FPÖ: Jenewein: Bauliche Maßnahmen zur Grenzsicherung wären äußerst wünschenswert!

Aufgesetzte Aufregung der NEOS ist reine Entlastungsoffensive für den erhofften schwarzen Koalitionspartner

Wien (OTS) - „Der jüngste ‚Aufreger‘ rund um ein diskutiertes Projekt bezüglich baulicher Maßnahmen zur Grenzsicherung zeigt einmal mehr die Verlogenheit der Debatte und die Kurzsichtigkeit der Kritiker. Sie vergessen zum Beispiel, dass die illegale Migration – unter dem Deckmäntelchen Asyl – die Republik jährlich Unsummen kostet, vom Kriminalitätsimport und der Gefährdung der Sicherheit der Österreicher einmal ganz zu schweigen.
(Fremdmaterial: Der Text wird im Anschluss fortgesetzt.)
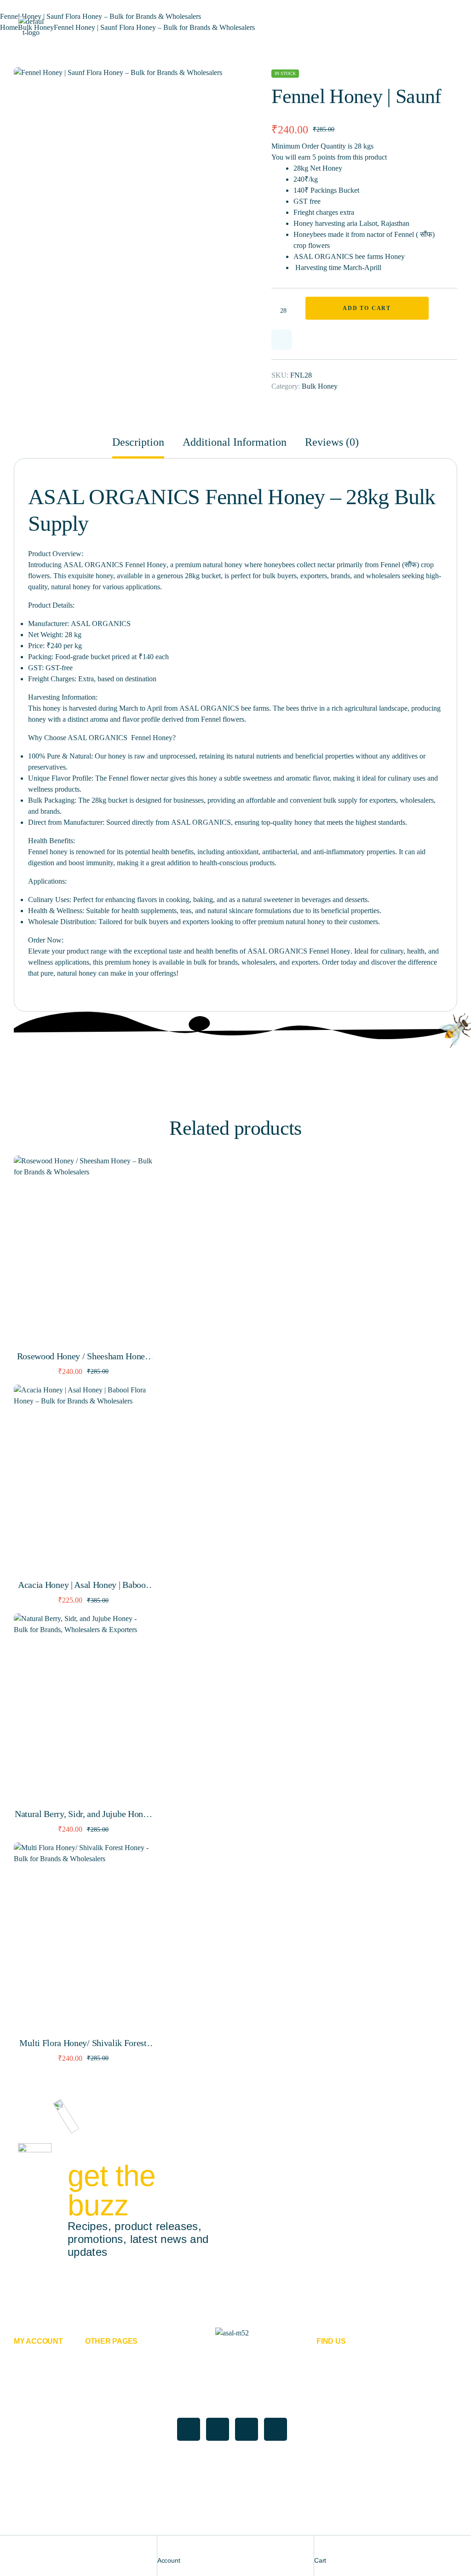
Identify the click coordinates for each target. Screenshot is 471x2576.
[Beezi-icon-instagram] (275, 2429)
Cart (320, 2560)
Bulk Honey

Jeder Cent in die Errichtung eines Grenzzaunes zum Schutz der Republik wäre daher gut angelegtes Geld“, so heute der Sicherheitssprecher der FPÖ, NAbg Hans-Jörg Jenewein.

„Die aufgesetzte Aufregung und Empörung vor allem der Pinken ist jedenfalls als reine Entlastungsoffensive für Kurz und die ÖVP zu werten, um die schwarz-türkisen Skandale der letzten Tage rund um das ‚Schredder-Gate‘ ein wenig vergessen zu machen. Die Neos-Parteivorsitzende, die sich ja selbst schon als Vizekanzlerin wähnt, sieht nämlich auch, dass der Wahlkampf der Schwarzen zwischen ‚Messiasgebet‘, ‚Kurz-Blümel-Mails‘ und ‚Festplatten-Schredderei‘ ins Stocken gerät. Und auch die eigene Performance ist abseits der medialen Hochjazzerei eher bescheiden und lässt die Neos als Expositur der ÖVP maximal auf der Stelle treten", so Jenewein.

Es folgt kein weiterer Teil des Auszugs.